Exercise objective: Under this line are the records; write out word for word the part that begins at the line containing "Screen dimensions: 862x612" and ends at the line containing "The width and height of the screenshot is (523, 600).", and no more.

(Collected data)
--- START ---

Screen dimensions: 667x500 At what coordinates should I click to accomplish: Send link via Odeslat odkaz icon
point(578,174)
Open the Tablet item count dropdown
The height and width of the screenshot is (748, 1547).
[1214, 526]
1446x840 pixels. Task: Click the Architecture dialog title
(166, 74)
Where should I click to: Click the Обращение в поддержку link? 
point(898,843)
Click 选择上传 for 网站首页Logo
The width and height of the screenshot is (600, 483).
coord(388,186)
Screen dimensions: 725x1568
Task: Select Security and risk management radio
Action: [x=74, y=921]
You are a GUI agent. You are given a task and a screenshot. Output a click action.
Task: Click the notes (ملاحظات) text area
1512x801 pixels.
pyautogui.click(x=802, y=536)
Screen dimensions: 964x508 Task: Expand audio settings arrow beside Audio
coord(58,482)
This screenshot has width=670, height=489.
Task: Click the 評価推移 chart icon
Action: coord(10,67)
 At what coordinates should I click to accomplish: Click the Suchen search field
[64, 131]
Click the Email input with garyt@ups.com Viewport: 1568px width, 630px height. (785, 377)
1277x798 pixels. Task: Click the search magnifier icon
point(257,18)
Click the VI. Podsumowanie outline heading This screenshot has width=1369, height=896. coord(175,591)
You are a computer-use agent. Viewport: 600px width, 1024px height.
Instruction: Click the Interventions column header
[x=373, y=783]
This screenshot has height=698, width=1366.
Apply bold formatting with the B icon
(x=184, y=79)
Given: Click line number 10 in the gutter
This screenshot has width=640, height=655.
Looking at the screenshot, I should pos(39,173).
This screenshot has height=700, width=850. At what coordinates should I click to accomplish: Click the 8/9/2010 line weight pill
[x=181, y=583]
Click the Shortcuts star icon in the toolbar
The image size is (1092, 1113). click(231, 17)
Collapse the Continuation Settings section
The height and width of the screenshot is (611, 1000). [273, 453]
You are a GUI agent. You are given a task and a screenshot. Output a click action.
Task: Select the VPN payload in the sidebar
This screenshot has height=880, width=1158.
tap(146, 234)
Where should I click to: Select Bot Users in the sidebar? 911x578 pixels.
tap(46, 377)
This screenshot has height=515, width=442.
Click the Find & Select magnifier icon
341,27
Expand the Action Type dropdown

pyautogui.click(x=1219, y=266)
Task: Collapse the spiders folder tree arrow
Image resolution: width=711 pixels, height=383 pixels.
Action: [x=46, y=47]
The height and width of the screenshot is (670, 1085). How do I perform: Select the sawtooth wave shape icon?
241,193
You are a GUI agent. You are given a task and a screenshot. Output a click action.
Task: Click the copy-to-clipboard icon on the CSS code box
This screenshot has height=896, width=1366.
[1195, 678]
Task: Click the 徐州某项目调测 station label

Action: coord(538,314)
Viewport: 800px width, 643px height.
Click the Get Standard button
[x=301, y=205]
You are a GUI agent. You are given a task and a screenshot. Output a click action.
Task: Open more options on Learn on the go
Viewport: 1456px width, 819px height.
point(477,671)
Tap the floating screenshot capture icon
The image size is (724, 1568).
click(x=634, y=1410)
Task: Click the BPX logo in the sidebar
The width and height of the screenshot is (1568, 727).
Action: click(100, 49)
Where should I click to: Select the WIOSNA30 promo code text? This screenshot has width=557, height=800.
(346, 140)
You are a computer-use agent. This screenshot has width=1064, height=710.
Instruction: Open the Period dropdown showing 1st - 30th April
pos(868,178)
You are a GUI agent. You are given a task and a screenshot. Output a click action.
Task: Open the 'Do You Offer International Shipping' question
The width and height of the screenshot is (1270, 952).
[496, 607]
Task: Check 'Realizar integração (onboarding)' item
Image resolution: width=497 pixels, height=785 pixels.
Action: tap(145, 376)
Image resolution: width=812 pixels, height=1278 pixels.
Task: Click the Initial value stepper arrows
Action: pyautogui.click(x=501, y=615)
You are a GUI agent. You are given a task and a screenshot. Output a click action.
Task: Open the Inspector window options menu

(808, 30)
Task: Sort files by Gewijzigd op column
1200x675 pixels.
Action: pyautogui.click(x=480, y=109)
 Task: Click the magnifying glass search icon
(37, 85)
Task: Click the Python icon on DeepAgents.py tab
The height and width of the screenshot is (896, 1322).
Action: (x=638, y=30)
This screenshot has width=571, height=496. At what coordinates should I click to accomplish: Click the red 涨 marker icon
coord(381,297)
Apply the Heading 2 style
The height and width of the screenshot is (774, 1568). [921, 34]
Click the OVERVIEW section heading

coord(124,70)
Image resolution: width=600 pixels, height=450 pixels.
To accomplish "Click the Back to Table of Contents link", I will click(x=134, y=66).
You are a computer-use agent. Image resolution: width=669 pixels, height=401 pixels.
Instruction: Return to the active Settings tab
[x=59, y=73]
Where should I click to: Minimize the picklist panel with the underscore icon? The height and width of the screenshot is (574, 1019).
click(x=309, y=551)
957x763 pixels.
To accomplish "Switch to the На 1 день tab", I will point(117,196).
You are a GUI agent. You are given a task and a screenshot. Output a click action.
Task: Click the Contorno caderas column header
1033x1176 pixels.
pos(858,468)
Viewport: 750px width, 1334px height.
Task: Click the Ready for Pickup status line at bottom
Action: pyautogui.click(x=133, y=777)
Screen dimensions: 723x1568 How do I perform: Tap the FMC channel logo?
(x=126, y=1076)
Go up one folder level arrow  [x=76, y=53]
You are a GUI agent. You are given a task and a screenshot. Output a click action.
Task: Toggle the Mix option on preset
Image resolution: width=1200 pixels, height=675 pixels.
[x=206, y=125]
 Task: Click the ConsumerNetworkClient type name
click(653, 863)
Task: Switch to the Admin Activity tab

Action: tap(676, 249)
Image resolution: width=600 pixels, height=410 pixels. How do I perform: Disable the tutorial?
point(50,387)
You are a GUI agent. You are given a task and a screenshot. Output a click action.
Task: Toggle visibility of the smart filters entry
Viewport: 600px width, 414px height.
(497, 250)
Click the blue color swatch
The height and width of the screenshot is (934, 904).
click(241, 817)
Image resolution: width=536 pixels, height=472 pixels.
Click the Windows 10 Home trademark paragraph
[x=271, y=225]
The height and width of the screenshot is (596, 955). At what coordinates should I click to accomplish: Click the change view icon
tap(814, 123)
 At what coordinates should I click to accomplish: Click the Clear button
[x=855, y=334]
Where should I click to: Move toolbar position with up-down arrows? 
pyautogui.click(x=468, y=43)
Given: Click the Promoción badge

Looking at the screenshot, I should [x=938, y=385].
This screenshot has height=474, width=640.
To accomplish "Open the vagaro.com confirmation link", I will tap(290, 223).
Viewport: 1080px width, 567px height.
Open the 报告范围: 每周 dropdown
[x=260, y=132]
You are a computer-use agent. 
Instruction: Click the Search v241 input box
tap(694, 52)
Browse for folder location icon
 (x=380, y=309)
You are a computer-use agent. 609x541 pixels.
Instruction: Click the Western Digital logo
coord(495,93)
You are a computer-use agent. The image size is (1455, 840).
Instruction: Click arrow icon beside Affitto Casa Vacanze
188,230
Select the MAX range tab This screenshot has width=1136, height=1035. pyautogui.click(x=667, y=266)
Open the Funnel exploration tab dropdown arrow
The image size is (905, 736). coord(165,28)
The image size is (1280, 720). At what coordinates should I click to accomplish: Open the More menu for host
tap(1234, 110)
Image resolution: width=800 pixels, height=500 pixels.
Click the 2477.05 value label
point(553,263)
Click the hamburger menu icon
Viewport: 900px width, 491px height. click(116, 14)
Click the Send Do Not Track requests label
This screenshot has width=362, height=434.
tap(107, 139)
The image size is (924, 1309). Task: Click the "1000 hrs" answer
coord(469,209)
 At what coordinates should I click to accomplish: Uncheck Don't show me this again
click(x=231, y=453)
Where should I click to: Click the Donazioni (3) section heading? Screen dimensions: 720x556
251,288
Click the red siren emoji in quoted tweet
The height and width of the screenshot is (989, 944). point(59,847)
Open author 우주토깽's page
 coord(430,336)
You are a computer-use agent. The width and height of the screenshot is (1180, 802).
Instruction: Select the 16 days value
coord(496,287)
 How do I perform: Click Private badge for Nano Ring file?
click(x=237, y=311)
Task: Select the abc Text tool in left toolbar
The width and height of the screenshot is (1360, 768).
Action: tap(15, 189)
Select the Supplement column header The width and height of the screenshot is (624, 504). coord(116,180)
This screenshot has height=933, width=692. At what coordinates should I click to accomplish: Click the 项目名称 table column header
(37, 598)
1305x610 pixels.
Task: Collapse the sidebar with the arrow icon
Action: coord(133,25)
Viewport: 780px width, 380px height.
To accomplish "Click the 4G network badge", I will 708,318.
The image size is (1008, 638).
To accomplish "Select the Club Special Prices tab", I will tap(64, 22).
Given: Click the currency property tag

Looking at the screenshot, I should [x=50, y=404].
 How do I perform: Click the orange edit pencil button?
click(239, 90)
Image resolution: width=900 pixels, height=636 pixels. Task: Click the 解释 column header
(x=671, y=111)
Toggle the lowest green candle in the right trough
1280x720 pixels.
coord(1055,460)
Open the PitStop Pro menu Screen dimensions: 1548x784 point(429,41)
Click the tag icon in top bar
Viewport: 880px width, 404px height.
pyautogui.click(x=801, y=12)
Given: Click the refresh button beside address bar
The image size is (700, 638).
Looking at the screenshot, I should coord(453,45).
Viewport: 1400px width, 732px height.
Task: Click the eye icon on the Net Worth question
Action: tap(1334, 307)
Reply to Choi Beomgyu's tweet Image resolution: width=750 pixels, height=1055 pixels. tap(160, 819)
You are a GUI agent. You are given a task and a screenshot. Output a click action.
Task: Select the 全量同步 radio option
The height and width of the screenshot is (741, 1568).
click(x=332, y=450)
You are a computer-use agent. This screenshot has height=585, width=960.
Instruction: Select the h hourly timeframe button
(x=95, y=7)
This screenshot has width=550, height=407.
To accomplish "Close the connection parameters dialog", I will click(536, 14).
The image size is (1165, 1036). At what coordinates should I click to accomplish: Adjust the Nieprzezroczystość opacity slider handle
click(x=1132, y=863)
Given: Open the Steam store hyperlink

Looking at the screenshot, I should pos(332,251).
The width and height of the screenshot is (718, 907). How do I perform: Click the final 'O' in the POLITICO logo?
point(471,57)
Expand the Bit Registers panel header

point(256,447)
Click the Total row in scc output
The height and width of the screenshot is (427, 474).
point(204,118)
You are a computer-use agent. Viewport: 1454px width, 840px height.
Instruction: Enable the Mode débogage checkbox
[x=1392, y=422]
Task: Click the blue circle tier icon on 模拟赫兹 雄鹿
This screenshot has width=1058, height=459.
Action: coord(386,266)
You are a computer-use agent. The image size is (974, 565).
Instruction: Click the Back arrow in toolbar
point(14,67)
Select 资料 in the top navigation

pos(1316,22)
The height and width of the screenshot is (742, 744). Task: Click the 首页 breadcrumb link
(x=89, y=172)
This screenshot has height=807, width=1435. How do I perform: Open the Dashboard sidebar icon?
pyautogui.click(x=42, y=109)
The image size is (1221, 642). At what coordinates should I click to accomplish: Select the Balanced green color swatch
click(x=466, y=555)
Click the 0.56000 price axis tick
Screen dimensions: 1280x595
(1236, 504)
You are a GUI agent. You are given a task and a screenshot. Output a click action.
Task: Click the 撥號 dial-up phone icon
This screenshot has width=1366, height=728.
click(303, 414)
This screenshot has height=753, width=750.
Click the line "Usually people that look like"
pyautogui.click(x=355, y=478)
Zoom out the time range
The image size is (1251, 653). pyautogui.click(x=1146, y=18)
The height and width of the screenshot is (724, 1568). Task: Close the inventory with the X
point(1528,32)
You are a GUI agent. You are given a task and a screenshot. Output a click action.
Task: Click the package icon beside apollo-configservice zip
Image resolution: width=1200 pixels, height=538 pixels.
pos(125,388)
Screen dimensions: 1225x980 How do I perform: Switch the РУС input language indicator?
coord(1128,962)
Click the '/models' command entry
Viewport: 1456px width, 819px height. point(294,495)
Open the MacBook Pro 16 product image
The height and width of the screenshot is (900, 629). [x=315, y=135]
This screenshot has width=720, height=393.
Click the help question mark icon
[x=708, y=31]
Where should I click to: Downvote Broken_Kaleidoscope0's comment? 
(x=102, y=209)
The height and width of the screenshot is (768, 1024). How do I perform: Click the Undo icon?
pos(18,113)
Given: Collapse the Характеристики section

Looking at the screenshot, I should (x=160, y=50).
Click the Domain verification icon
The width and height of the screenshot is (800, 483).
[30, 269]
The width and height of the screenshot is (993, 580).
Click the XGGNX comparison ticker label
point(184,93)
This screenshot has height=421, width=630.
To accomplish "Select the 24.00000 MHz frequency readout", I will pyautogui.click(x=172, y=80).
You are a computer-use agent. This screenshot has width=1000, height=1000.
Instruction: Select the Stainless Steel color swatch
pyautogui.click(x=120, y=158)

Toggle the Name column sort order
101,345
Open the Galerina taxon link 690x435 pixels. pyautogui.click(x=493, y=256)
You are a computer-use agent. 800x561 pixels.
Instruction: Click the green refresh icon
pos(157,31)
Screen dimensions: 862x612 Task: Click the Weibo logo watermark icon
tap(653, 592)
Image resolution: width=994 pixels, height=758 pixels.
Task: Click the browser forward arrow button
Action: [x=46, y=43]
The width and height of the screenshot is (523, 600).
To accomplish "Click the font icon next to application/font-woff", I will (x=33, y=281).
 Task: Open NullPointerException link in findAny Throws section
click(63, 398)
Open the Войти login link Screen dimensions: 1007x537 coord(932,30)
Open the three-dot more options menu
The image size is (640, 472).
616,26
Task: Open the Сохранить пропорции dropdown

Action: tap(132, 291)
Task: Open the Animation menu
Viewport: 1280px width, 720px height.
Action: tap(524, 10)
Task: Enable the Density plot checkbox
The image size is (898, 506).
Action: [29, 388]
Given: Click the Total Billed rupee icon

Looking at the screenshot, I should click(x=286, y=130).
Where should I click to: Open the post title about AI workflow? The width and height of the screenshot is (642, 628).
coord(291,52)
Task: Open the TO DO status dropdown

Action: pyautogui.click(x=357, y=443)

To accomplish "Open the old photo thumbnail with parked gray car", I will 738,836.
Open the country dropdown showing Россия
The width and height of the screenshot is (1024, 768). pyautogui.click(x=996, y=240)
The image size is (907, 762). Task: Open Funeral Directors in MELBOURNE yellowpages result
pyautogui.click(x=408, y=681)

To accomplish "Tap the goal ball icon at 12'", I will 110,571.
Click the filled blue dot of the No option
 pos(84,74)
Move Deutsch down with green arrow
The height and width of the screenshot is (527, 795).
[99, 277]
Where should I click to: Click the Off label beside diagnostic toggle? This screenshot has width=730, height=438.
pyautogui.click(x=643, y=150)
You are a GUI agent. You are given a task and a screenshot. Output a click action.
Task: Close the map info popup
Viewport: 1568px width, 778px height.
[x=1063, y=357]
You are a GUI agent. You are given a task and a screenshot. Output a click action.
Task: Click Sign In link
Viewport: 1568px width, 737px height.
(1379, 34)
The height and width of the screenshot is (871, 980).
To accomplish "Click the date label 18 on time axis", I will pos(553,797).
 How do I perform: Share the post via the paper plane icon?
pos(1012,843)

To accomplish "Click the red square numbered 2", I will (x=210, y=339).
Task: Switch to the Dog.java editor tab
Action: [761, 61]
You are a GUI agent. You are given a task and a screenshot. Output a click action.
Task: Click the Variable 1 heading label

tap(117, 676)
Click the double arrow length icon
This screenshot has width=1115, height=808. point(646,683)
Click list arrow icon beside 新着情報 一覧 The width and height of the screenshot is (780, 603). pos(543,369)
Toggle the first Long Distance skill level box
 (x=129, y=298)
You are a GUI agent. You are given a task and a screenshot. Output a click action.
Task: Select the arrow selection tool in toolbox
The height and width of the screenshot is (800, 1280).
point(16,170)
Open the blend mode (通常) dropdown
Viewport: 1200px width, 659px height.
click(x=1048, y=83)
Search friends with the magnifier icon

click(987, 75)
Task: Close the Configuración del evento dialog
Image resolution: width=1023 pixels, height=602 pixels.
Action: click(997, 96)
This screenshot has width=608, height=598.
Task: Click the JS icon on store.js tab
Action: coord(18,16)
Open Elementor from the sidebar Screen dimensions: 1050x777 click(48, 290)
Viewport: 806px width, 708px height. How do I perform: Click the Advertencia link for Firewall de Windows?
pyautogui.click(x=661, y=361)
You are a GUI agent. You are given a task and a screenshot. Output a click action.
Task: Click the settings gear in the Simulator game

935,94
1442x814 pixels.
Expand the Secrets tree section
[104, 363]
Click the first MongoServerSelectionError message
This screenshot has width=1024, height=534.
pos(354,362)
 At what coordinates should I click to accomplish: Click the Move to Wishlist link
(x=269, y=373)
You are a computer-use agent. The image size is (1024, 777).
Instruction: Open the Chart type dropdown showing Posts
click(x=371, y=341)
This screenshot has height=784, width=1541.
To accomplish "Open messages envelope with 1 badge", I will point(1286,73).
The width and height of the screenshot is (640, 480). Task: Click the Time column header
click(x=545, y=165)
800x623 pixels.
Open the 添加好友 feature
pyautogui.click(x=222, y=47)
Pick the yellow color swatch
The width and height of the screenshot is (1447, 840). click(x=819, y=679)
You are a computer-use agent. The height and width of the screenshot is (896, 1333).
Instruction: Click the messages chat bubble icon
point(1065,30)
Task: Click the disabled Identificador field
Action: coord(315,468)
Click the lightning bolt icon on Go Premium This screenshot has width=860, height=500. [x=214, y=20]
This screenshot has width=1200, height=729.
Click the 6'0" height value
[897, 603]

--- END ---

Your solution:
Screen dimensions: 862x612 Task: Click the Weibo logo watermark icon
tap(653, 592)
Image resolution: width=994 pixels, height=758 pixels.
Task: Click the browser forward arrow button
Action: [x=46, y=43]
The width and height of the screenshot is (523, 600).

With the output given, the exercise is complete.